Your job with the data below is to output exactly the lines from the one holding "Instruction: Click the" down to the one holding "Where should I", both included, and no others.

Data to process:
>>>>>

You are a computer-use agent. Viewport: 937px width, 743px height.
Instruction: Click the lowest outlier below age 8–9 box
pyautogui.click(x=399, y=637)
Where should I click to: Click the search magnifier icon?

<<<<<
>>>>>

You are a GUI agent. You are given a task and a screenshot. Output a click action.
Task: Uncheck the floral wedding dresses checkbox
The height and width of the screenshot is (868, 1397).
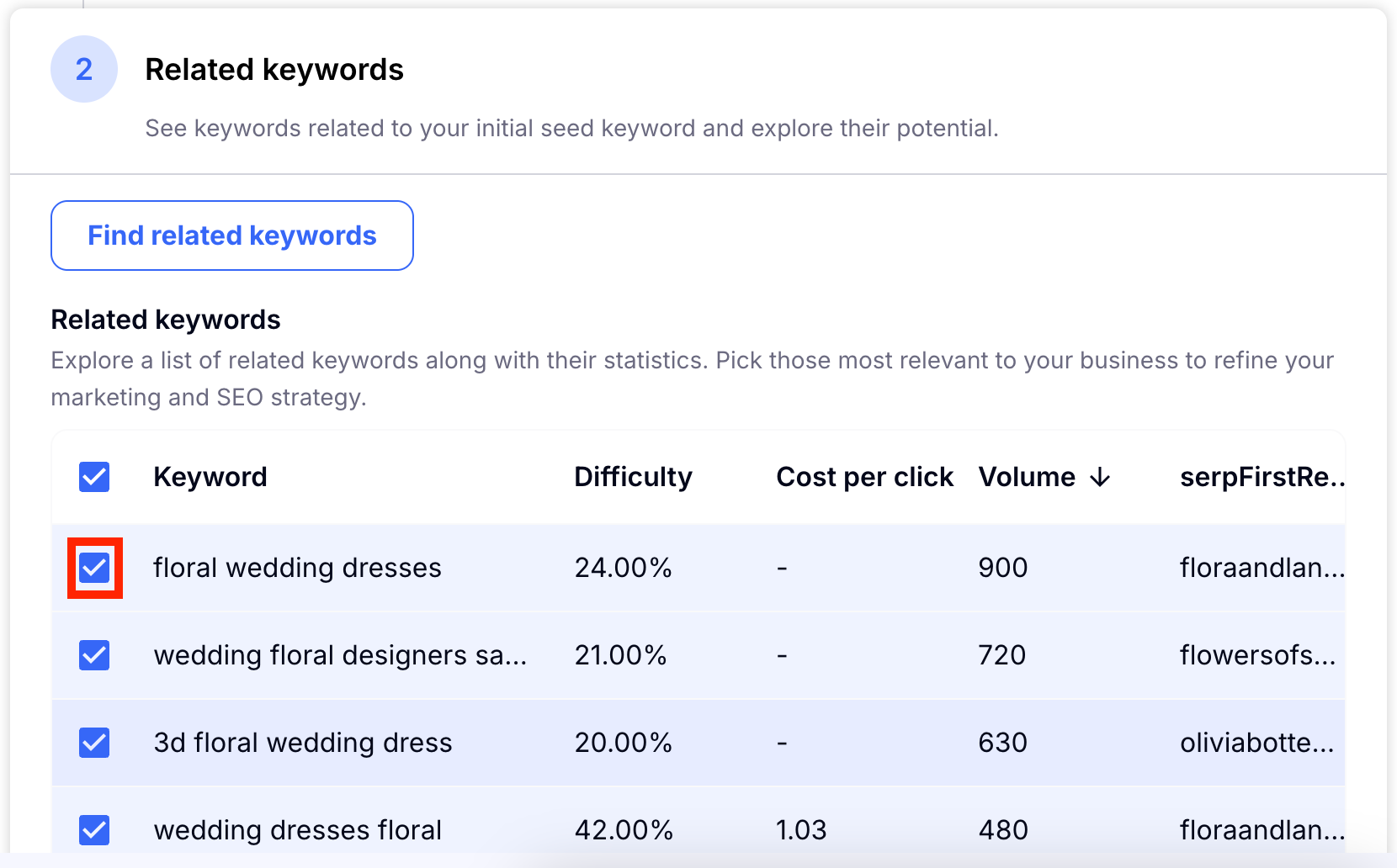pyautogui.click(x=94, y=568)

<<<<<
>>>>>

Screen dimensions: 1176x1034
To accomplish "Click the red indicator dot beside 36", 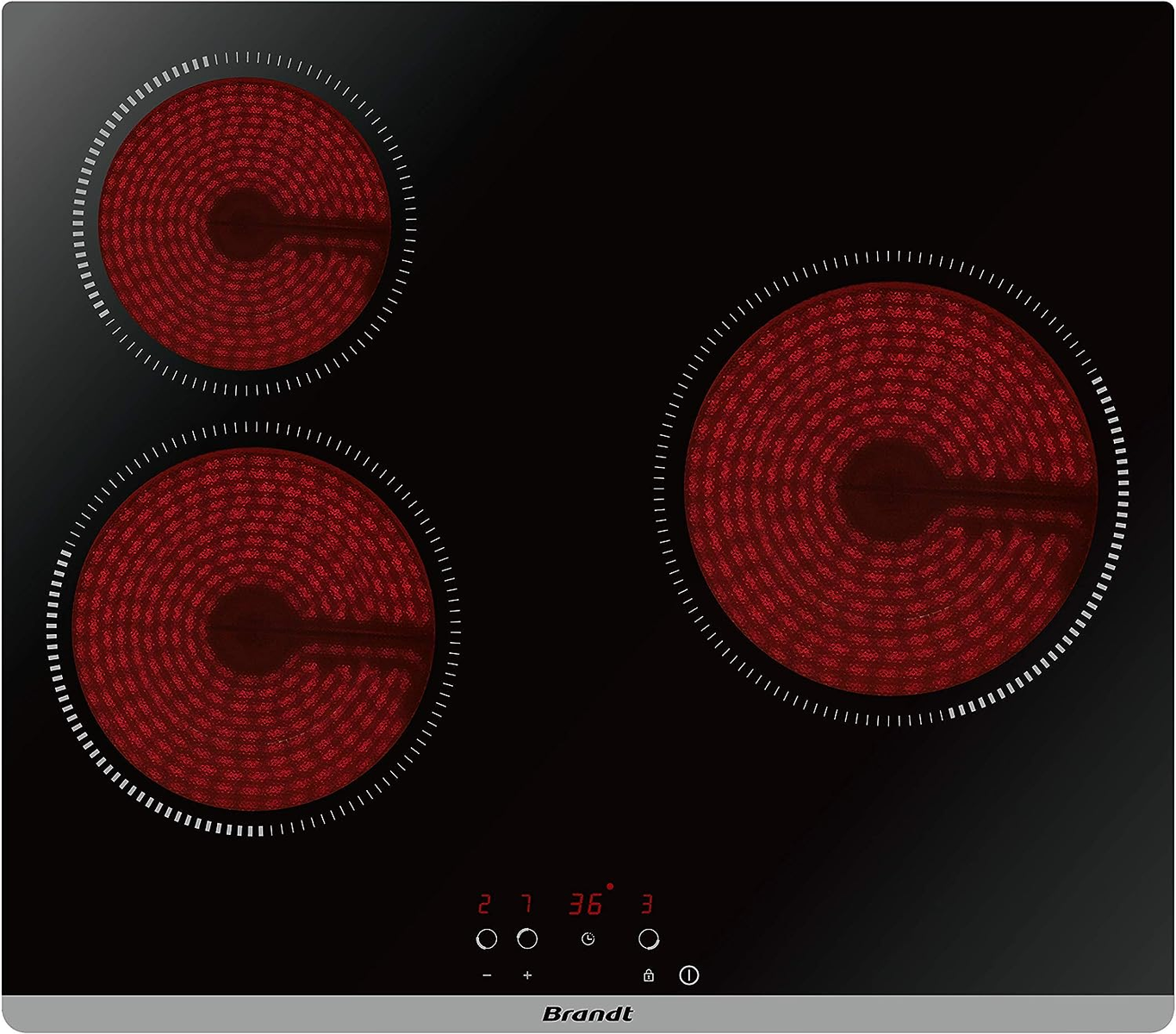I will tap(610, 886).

<<<<<

Result of this exercise:
Instruction: Click the lowest outlier below age 8–9 box
pyautogui.click(x=399, y=637)
Where should I click to: Click the search magnifier icon?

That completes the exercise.